» EXERCISE INPUT
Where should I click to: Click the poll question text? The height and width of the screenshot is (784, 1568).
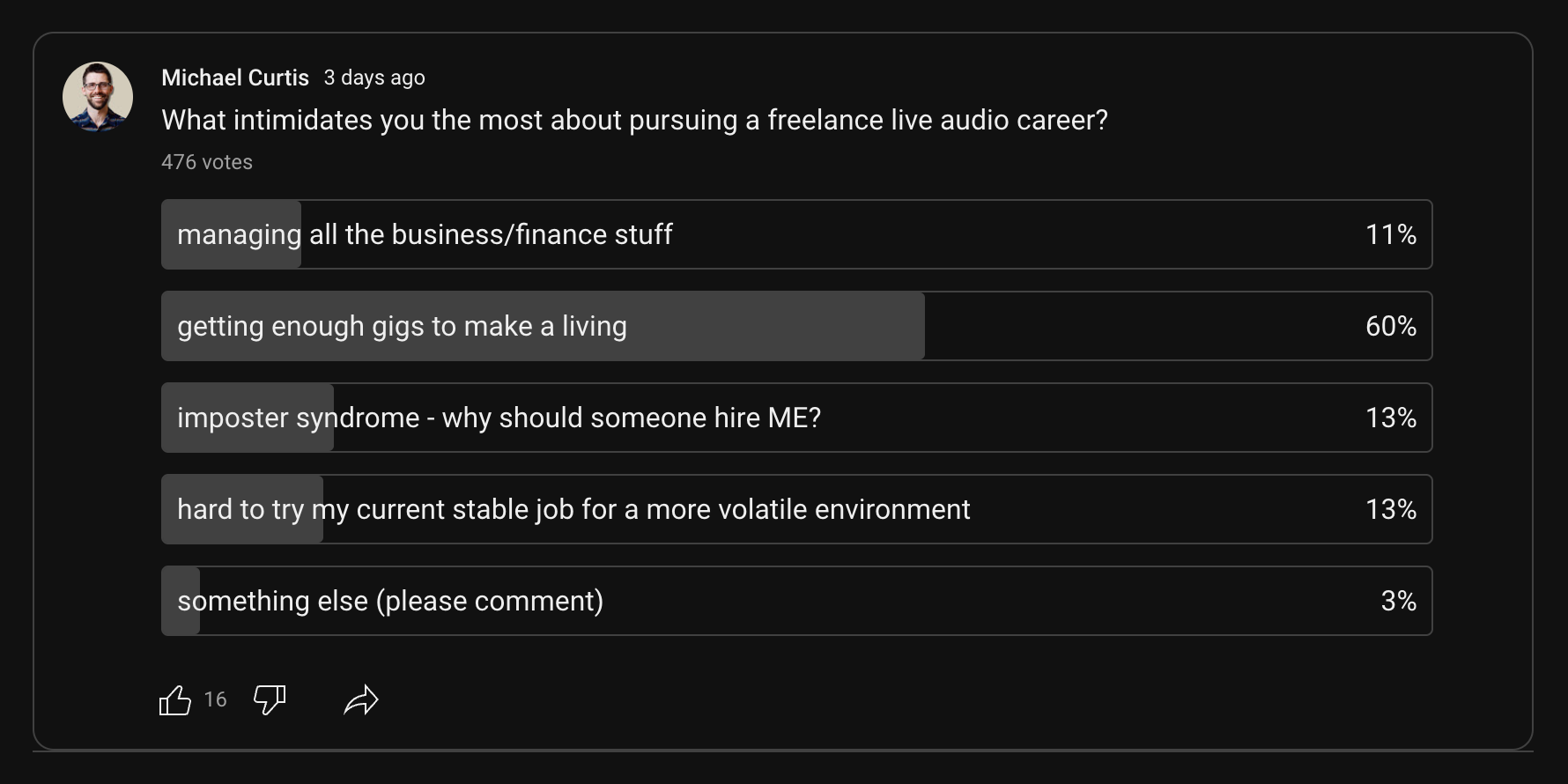click(634, 120)
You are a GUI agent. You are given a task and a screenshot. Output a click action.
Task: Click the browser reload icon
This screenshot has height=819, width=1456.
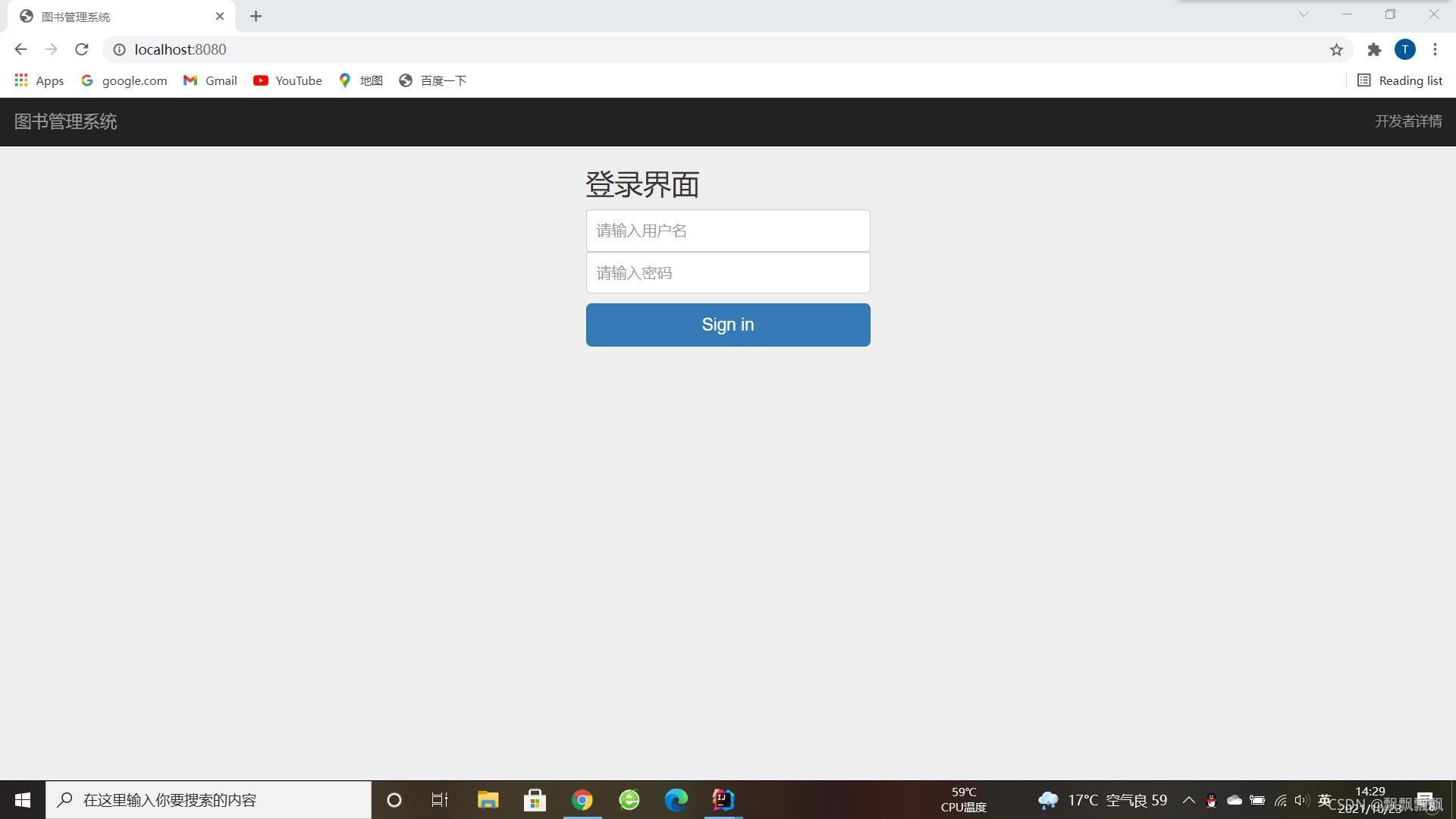82,49
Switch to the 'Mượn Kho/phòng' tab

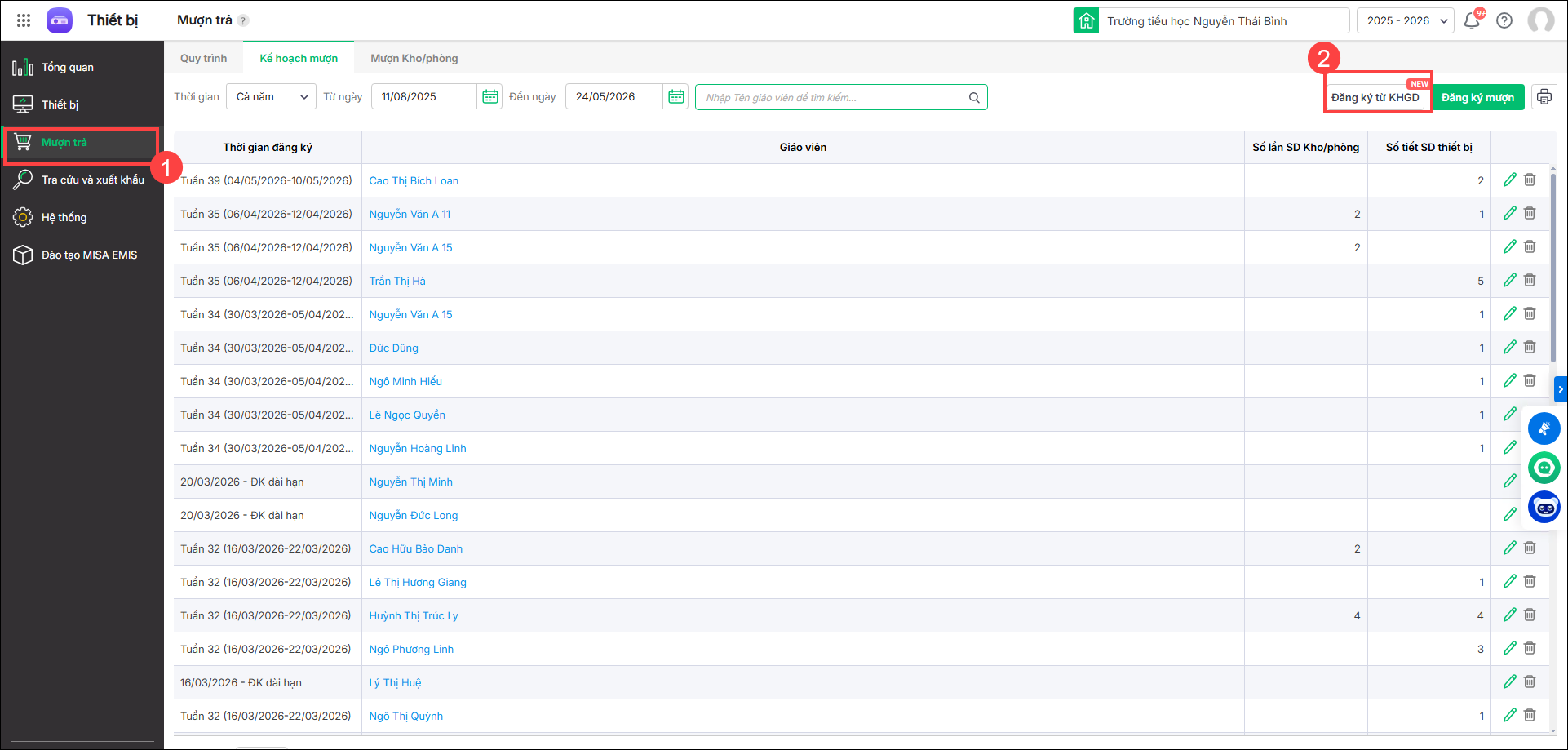tap(414, 59)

» TO BE DONE
Identify every line in the records above that contains the word "screenshot", and copy each of those lines in full.

» RESPONSE
Where should I click to: Click the poll question text? The height and width of the screenshot is (784, 1568).
You are a GUI agent. You are given a task and a screenshot. Output a click action.
This screenshot has height=819, width=1456.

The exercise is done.